La ceramica innovativa che replica le ossa umane
“Digital light processing stereolithography of hydroxyapatite scaffolds with bone-like architecture, permeability, and mechanical properties” è l’articolo pubblicato sulla rivista The Journal of the American Ceramic Society, che è stato dichiarato vincitore del Ross Coffin Purdy Award 2024, il prestigioso riconoscimento che ogni anno l’American Ceramic Society (ACERS) assegna al miglior articolo nel settore dei materiali ceramici pubblicato su riviste tecnico-scientifiche a diffusione internazionale.
Selezionata come miglior pubblicazione scientifica nel campo dei materiali ceramici e per il prezioso contributo che fornisce alla letteratura tecnica di ceramica, l’articolo è frutto di una collaborazione internazionale tra il Politecnico, l’Istituto Nazionale di Ricerca Metrologica (INRIM) e l’azienda austriaca Lithoz, eccellenza mondiale nel campo della stampa 3D di materiali ceramici.
Gli autori dell’articolo sono, infatti, i docenti Francesco Baino, Enrica Verné ed Elisa Fiume e la ricercatrice Giulia Magnaterra del Dipartimento Scienza Applicata e Tecnologia-DISAT, Alessandro Schiavi di INRIM, e Luciana-Patricia Tofan e Martin Schwentenwein di Lithoz.
“La ricerca – spiegano i docenti Francesco Baino ed Enrica Verné, membri del gruppo Glasses, ceramics and composites – Glance e coordinatori del lavoro – era finalizzata a mettere a punto un materiale impiantabile poroso, cioè lo scaffold, che riproducesse la microstruttura dell’osso spongioso naturale. Infatti, uno dei criteri solitamente impiegati nella scelta del “design” di un biomateriale affinché, una volta impiantato nell’organismo, possa favorire la rigenerazione del tessuto vivente, è quello del biomimetismo strutturale. A questo proposito, la struttura porosa trabecolare dell’osso spongioso è ben riprodotta dal poliuretano schiumato, usato ad esempio nel campo degli imballaggi. L’obiettivo era appunto ricostruire la struttura di una spugna polimerica per ottenere un modello da utilizzare come file in ingresso al sistema di stampa 3D.”
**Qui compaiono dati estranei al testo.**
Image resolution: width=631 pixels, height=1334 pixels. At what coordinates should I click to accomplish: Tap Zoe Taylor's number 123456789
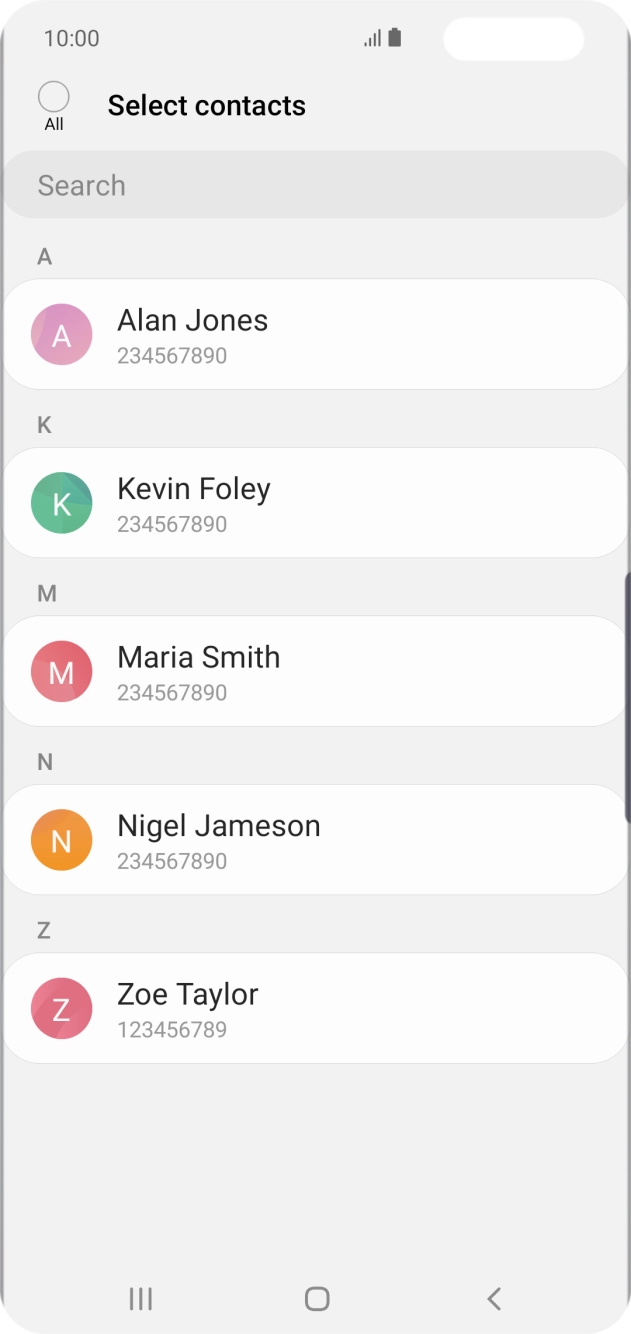pyautogui.click(x=172, y=1030)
Gli scaffold sono stati prodotti presso Lithoz da Giulia Magnaterra, tesista in Ingegneria Biomedica, con relatori Francesco Baino ed Enrica Verné, tutor Elisa Fiume e Luciana-Patricia Tofan, utilizzando la tecnica stereolitografica applicata a un inchiostro che contiene delle particelle di idrossiapatite, un fosfato di calcio con composizione uguale alla fase minerale dell’osso.
La stereolitografia applicata ai materiali ceramici prevede la polimerizzazione selettiva, strato per strato seguendo un disegno CAD (cioè elaborato dal computer), di una resina contenente le particelle di idrossiapatite.
Il risultato finale, come si può vedere nell’immagine adiacente (foto dello scaffold), è uno scaffold in idrossiapatite pura che riproduce la microstruttura del disegno CAD di partenza, cioè la spugna che a sua volta è simile all’osso trabecolare.
Ai ricercatori la notizia della vittoria è giunta a metà giugno: una sorpresa che conferma l’eccellente qualità della ricerca svolta presso l’Ateneo e nel gruppo Glance. L’innovazione dell’approccio scientifico e metodologico seguito, il coinvolgimento di autori provenienti sia dal mondo accademico sia dal settore industriale, l’utilizzo di tecnologie “di punta” come la manifattura additiva e il notevole impatto previsto dei risultati della ricerca con prospettive cliniche importanti hanno evidentemente fatto la differenza.